Kedua, meskipun sebetulnya setiap manusia dibekali kesanggupan untuk menerima cobaan itu, namun rendahnya kesadaran diri dan ketakwaan menyebabkan cara manusia menyikapi dan menjalani cobaan tidak pernah ikhlas dan pasrah. Tidak pernah muncul kesadaran diri bahwa cobaan datang dari Allah untuk menguji kesabaran dan ketakwaan kita dengan berusaha mengambil hikmahnya. Oleh sebab itu, jalan yang dipilih tidak lagi jalan yang penuh berkah dan keselamatan, melainkan-sebaliknya -jalan pintas yang akan menyengsarakan karena melenceng dari aturan transendental.

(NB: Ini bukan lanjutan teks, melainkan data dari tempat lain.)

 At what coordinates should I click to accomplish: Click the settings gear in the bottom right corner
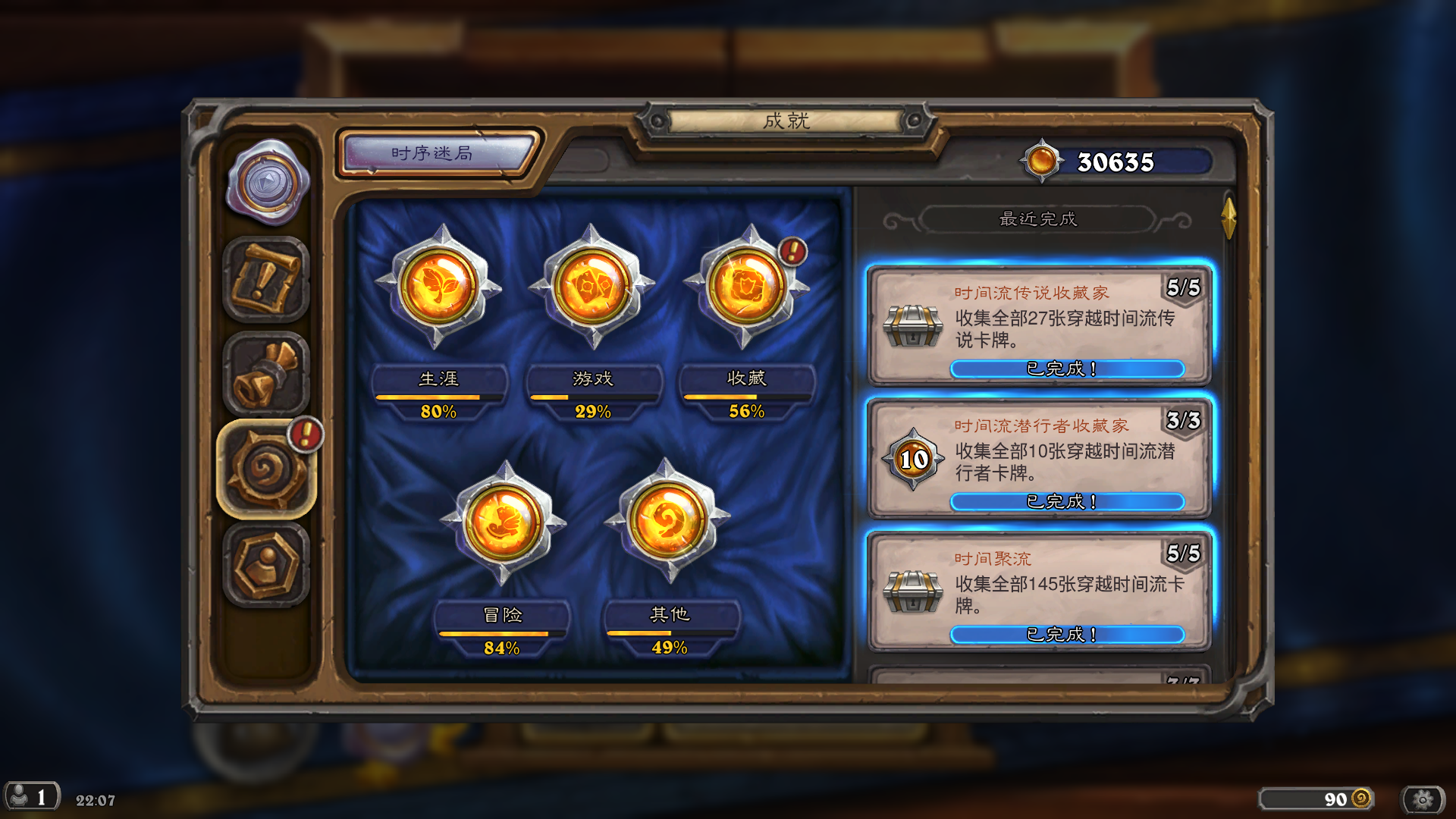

Dalam menghadapi setiap cobaan, kita harus yakin akan janji Allah di atas, bahwa beban diberikan-Nya kepada manusia sudah disesuaikan dengan kesanggupan manusia itu sendiri. Adalah tugas manusia untuk merespons cobaan itu dengan sikap dan perilaku yang sesuai dengan jalan Allah. Karena apa? Karena Allah telah menegaskan dalam Surat (94) Al Insyirah ayat 5: Karena sesungguhnya sesudah kesulitan itu ada kemudahan.

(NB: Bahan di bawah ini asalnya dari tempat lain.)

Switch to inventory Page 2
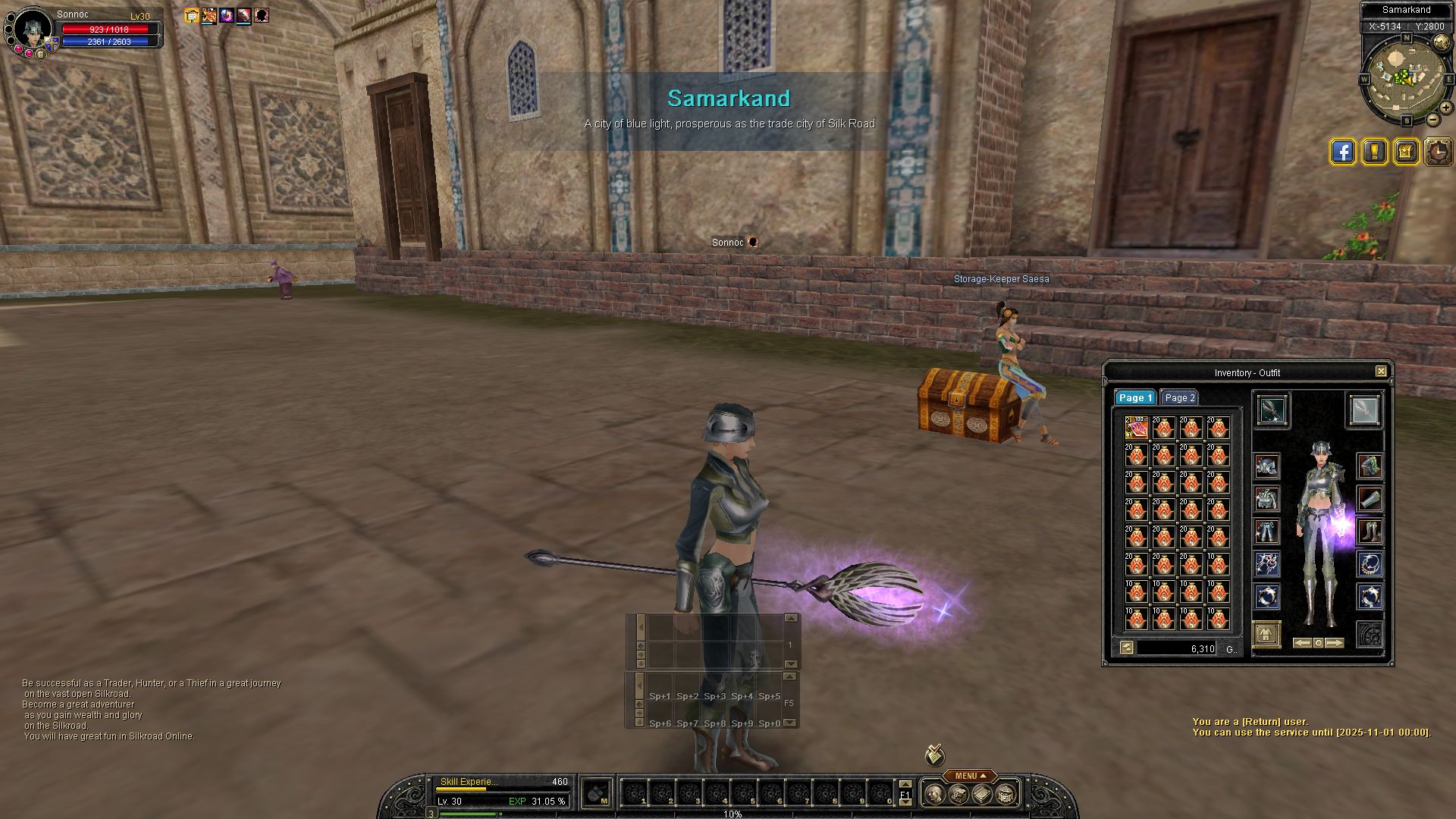The image size is (1456, 819). [x=1179, y=397]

Bagi orang-orang yang bertakwa kepada Allah, mereka yakin sepenuhnya bahwa tidak selamanya kesulitan itu akan terjadi bila ditanggapi dengan benar menurut aturan Allah. Kesulitan itu akan ada akhirnya, dan akan berganti dengan kemudahan. Sikap ikhlas dan pasrah menjalani ujian akan memperoleh bayaran yang setimpal dari Allah SWT. Kita dilarang Allah untuk bersedih atau bahkan terpuruk dan salah jalan menyikapi setiap ujian dari Allah. Ingat firman Allah dalam Surat (3) Ali Imran 139: Janganlah kamu bersikap lemah, dan janganlah (pula) kamu bersedih hati, padahal kamulah orang-orang yang paling tinggi (derajatnya), jika kamu orang-orang yang beriman.

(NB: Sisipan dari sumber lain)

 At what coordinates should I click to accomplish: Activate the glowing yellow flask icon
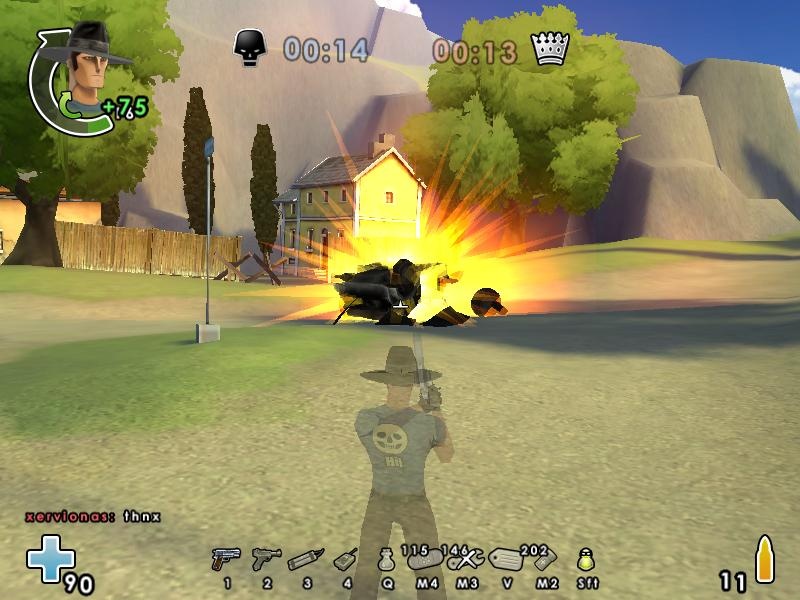click(586, 560)
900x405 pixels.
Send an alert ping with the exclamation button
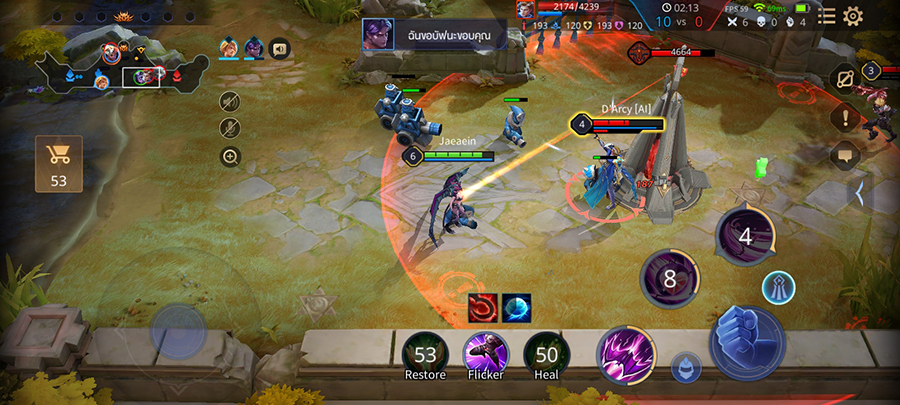click(846, 119)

Tegar, sabar, terus berikhtiar, berdoa, bersyukur serta pasrah menerima ketentuanNya, sungguh mulia mereka yang berhasil mendapatkan resep utama kebahagiaan dunia-akhirat tersebut. Sebab, Allah telah berjanji dalam Surat (16) An Nahl ayat 110:
Dan sesungguhnya Tuhanmu (pelindung) bagi orang-orang yang berhijrah sesudah menderita cobaan, kemudian mereka berjihad dan sabar; sesungguhnya Tuhanmu sesudah itu benar-benarMaha Pengampun lagi Maha Penyayang.